- _Task instructions_
Whatever lies between the line that holds "You are a computer-use" and the final line of the records below, both included, should be repeated exactly; leave out the pictures and add nothing.

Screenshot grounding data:
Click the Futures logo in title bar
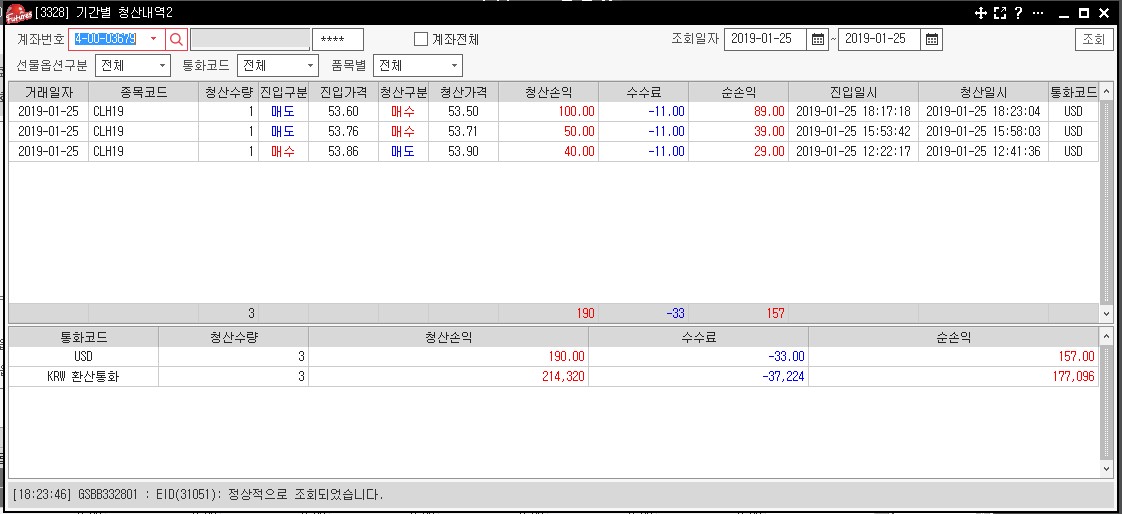Image resolution: width=1122 pixels, height=514 pixels. 17,13
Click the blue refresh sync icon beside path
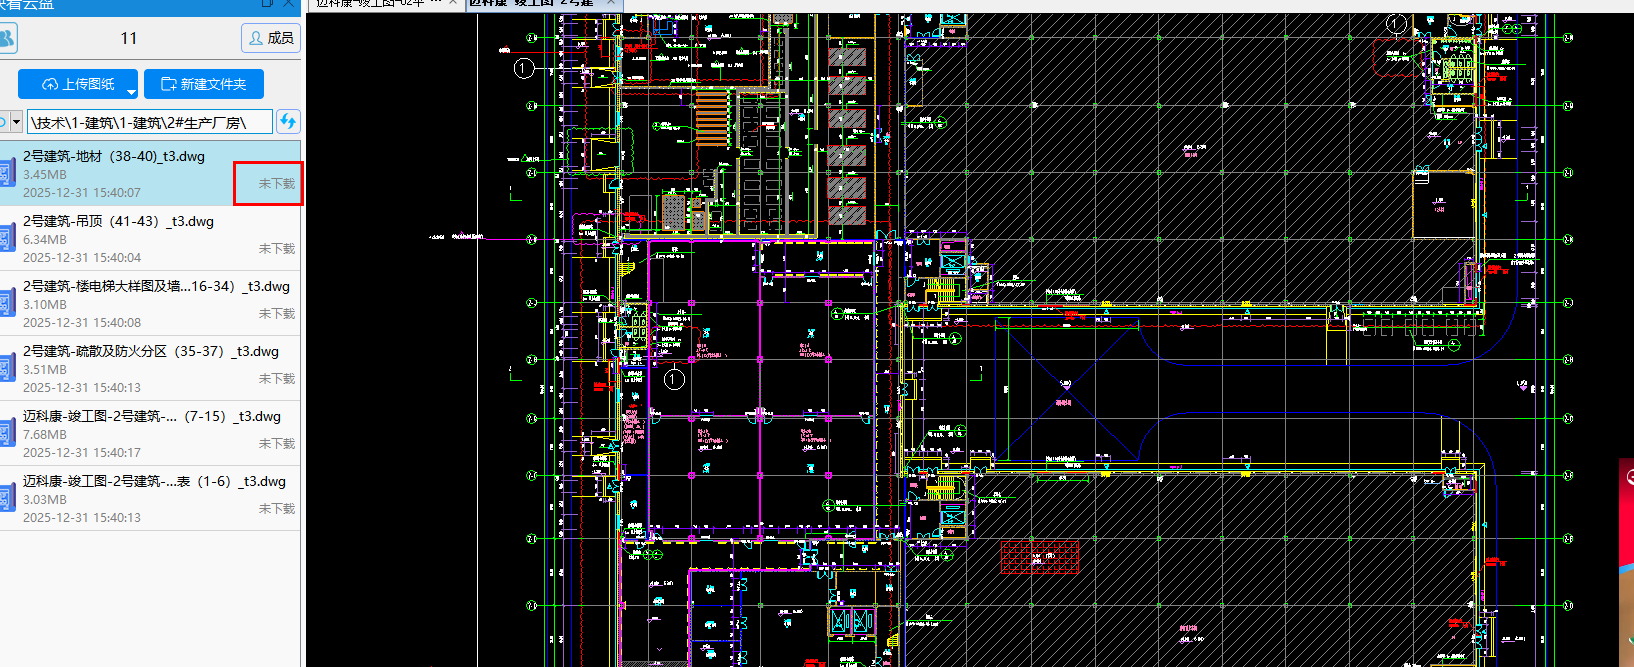The image size is (1634, 667). 288,122
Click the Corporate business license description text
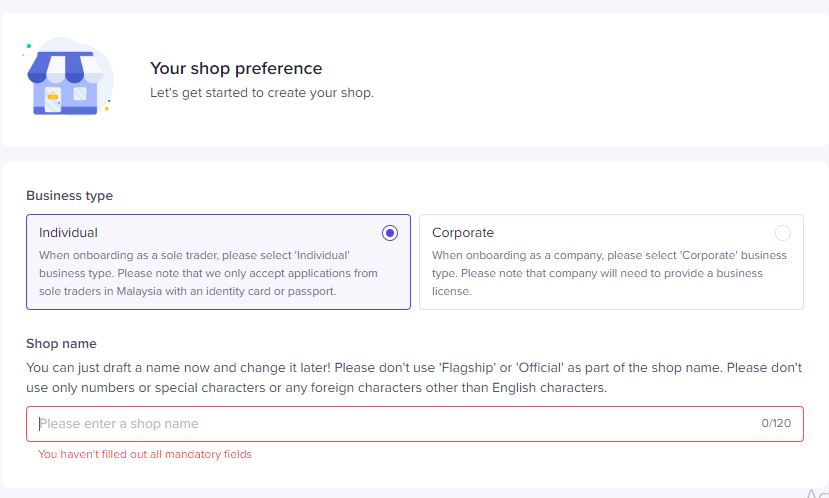 (609, 273)
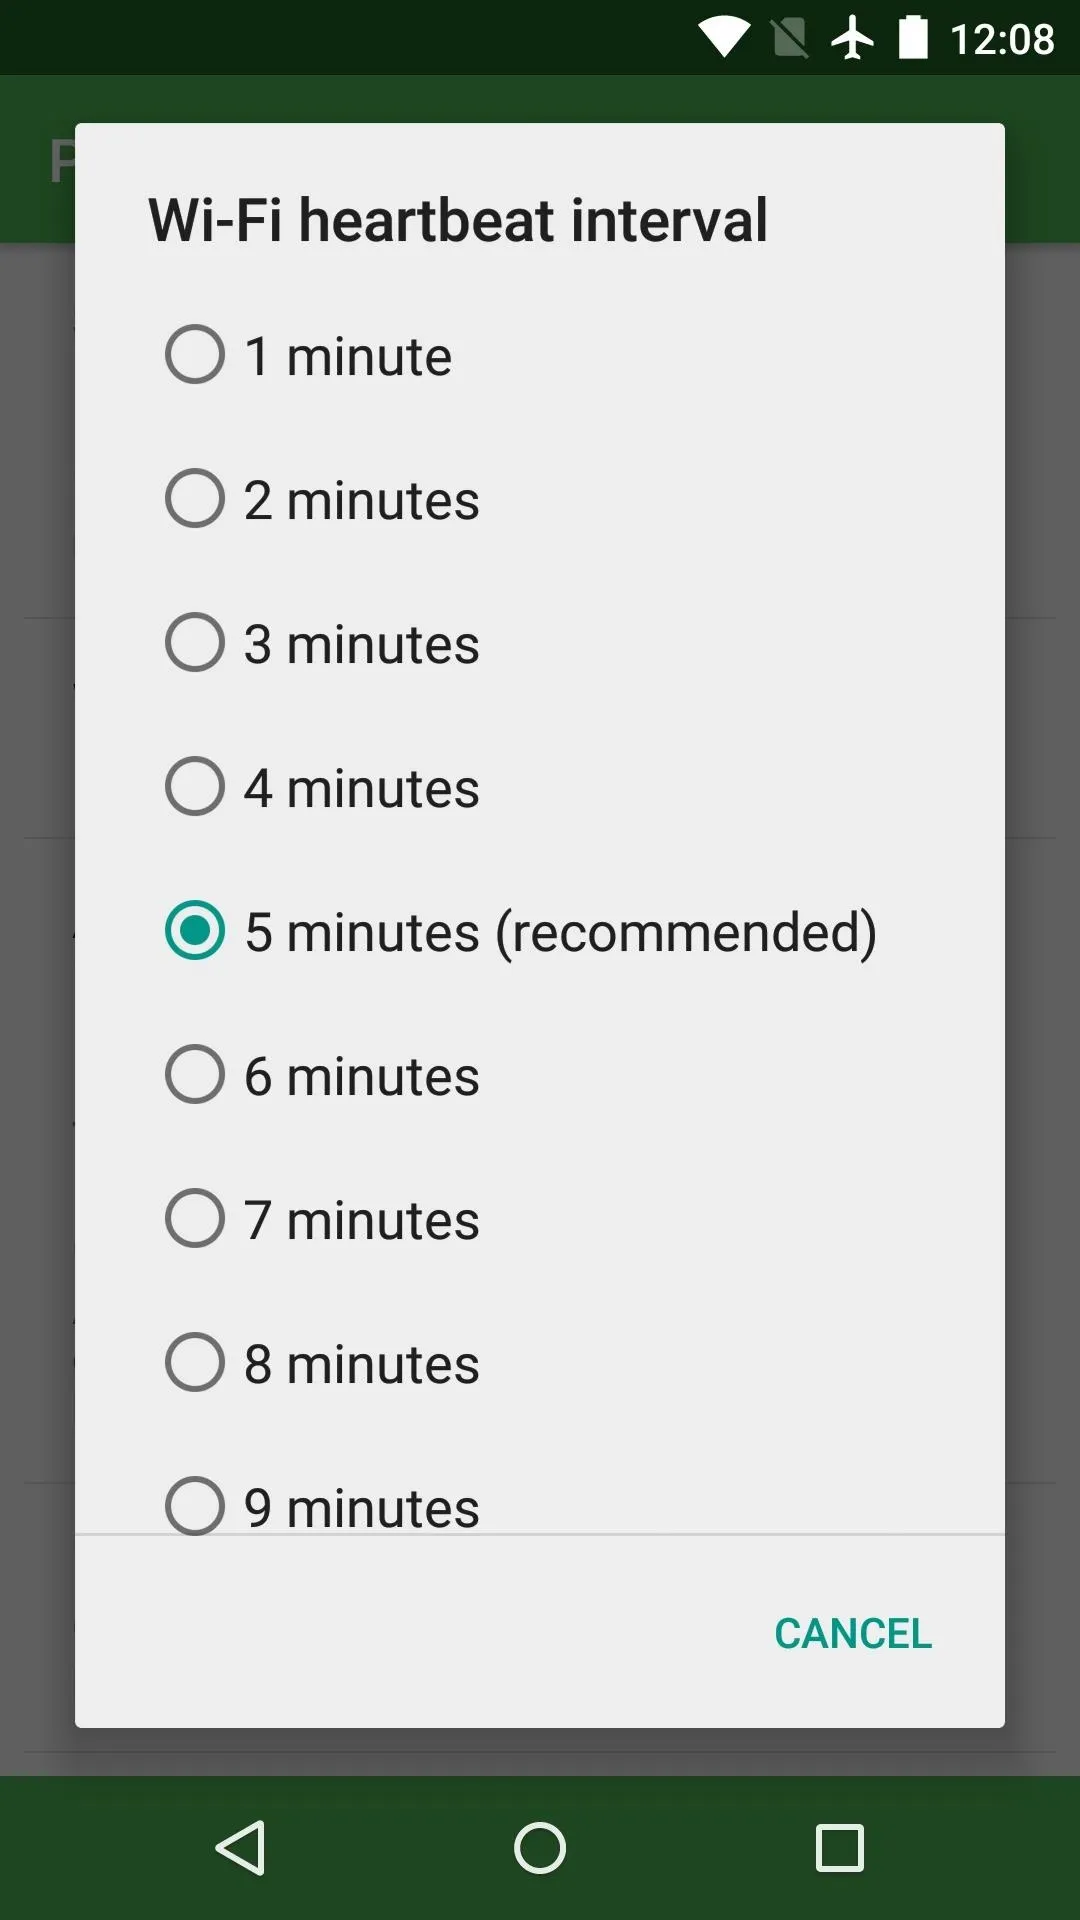Pick the 8 minutes option
The width and height of the screenshot is (1080, 1920).
pos(540,1364)
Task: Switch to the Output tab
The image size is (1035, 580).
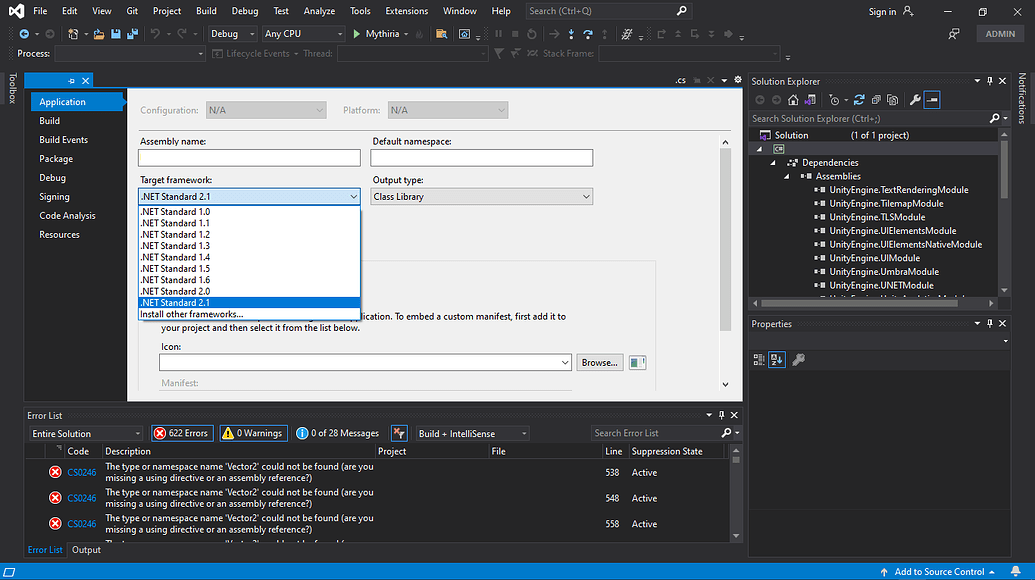Action: 86,550
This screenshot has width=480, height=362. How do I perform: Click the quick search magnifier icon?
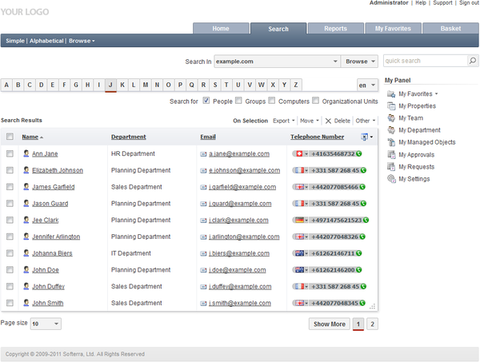473,61
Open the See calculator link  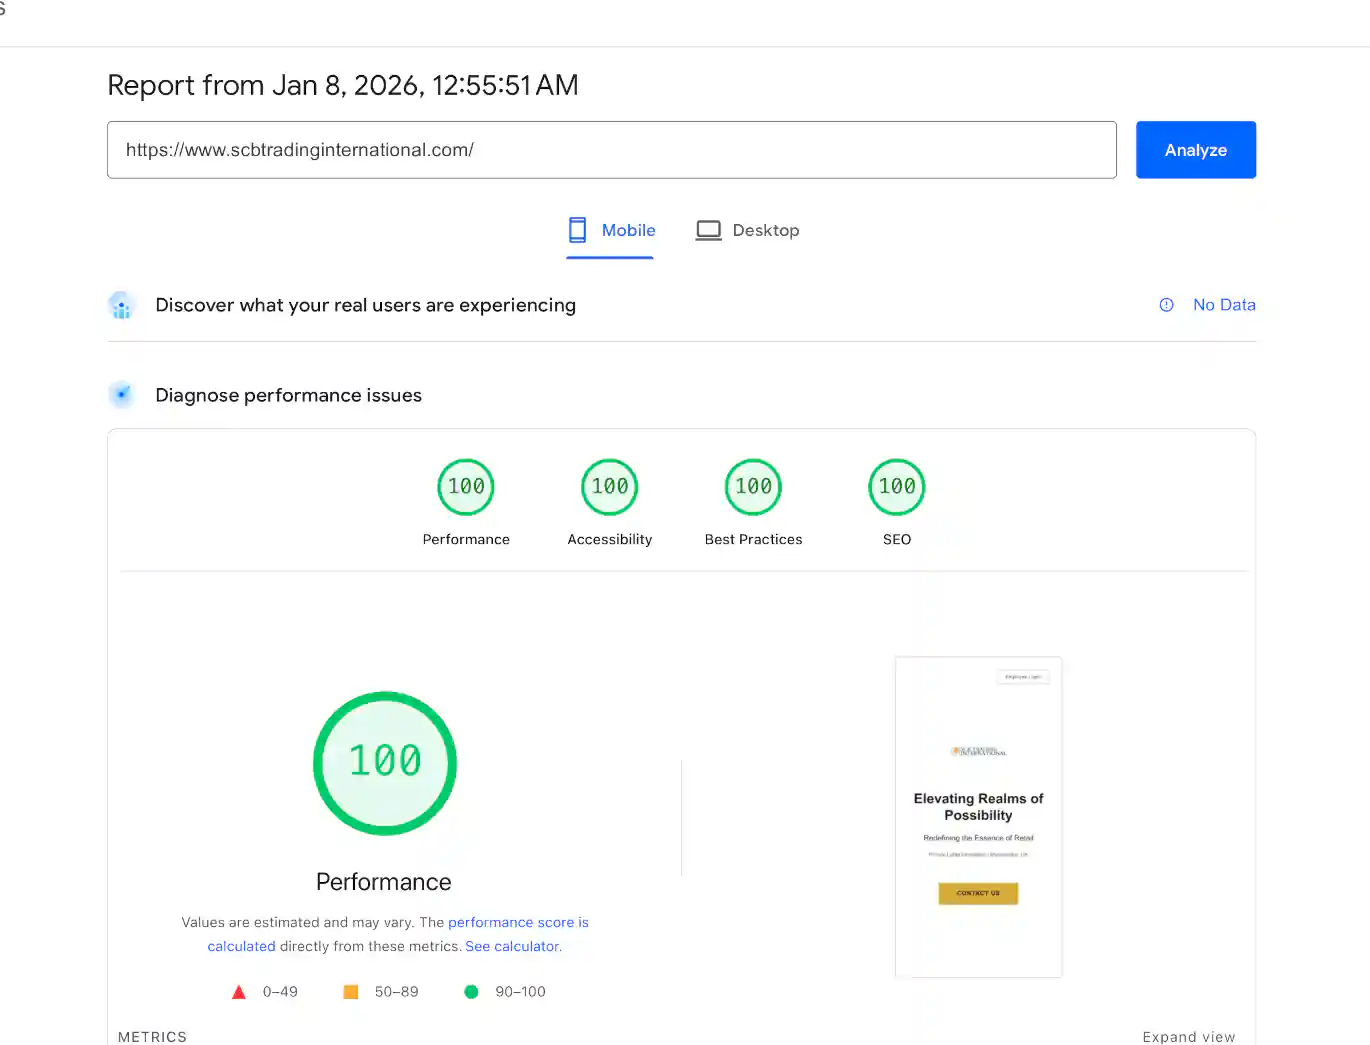click(x=511, y=946)
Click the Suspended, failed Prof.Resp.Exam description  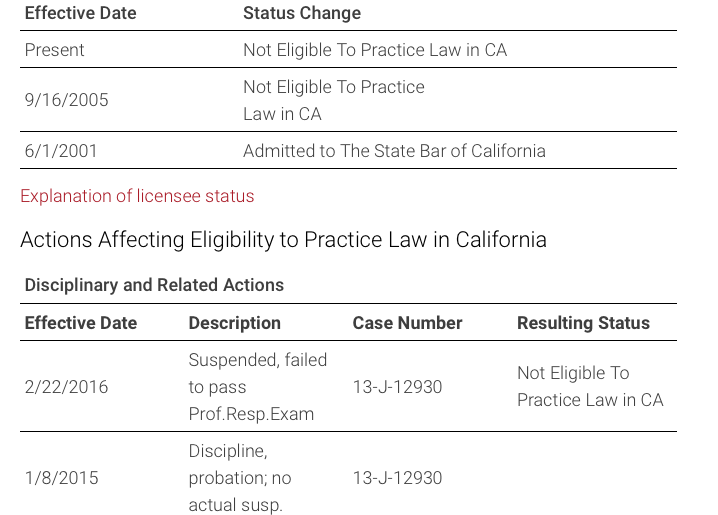point(257,387)
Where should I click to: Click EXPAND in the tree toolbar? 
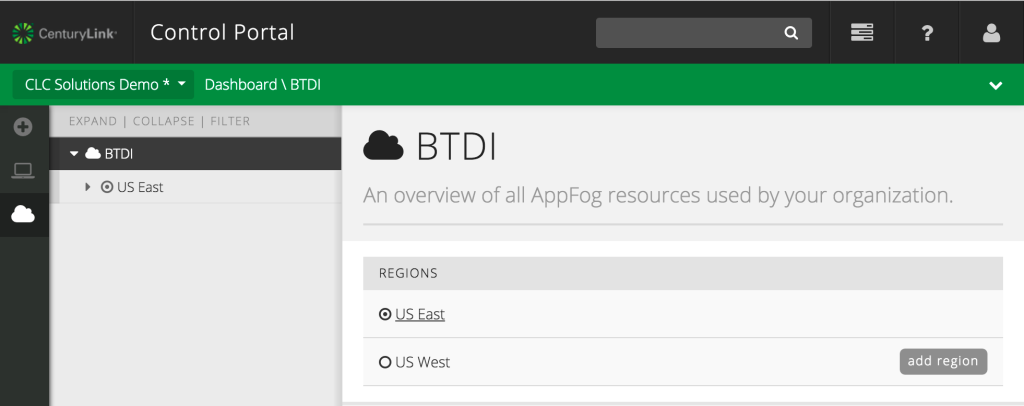[x=92, y=121]
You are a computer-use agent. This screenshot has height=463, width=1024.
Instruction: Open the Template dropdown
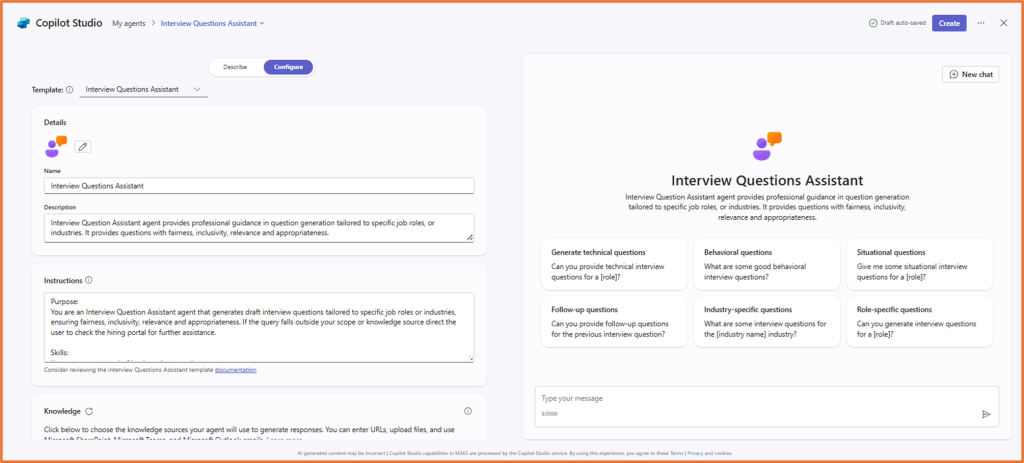click(143, 89)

- _Response_
You are a computer-use agent. This screenshot has height=463, width=1024.
Instruction: Open the Template dropdown
click(143, 89)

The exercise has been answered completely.